→ What you will do
Reproduce the records below, starting at the line holding "Image resolution: width=1280" and ending at the line holding "coordinates (823, 66).", both lines included.

* begin *

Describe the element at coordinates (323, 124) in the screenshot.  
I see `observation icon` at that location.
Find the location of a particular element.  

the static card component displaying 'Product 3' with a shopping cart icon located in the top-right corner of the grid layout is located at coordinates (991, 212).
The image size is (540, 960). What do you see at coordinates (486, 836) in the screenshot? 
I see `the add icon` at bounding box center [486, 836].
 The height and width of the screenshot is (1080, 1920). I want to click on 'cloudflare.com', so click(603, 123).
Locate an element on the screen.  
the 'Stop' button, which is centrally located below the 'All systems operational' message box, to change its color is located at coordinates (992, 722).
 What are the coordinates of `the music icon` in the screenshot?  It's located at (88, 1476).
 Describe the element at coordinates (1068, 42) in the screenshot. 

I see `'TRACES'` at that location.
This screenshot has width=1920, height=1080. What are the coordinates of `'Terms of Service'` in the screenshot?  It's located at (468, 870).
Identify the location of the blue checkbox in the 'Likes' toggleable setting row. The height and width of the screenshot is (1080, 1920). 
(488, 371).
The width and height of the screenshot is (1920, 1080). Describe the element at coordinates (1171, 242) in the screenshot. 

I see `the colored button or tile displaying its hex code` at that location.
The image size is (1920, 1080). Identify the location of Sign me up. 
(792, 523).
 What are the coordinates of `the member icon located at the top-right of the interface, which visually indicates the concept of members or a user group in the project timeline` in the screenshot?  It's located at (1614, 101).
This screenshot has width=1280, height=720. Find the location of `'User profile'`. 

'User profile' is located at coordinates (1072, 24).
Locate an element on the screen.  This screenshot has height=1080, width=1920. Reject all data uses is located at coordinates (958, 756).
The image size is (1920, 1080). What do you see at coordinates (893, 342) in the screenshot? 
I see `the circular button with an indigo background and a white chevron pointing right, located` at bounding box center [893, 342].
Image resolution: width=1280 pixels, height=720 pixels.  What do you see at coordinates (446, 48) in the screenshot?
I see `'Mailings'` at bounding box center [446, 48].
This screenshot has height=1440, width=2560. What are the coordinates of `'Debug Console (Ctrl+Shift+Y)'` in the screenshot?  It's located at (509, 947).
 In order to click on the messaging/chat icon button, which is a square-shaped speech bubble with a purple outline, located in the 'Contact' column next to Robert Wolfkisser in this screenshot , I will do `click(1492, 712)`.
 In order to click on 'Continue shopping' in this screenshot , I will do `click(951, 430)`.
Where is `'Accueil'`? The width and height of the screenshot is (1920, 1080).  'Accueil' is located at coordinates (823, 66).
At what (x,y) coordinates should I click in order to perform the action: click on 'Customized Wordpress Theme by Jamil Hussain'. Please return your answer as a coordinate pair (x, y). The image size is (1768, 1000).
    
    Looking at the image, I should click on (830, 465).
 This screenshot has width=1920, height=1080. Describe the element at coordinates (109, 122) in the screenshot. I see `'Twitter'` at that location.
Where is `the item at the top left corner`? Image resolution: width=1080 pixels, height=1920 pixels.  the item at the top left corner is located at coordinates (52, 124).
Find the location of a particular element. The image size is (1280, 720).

* end *

→ Answer for the task
Image resolution: width=1280 pixels, height=720 pixels.  What do you see at coordinates (446, 48) in the screenshot?
I see `'Mailings'` at bounding box center [446, 48].
This screenshot has height=1440, width=2560. What are the coordinates of `'Debug Console (Ctrl+Shift+Y)'` in the screenshot?  It's located at (509, 947).
 In order to click on the messaging/chat icon button, which is a square-shaped speech bubble with a purple outline, located in the 'Contact' column next to Robert Wolfkisser in this screenshot , I will do `click(1492, 712)`.
 In order to click on 'Continue shopping' in this screenshot , I will do `click(951, 430)`.
Where is `'Accueil'`? The width and height of the screenshot is (1920, 1080).  'Accueil' is located at coordinates (823, 66).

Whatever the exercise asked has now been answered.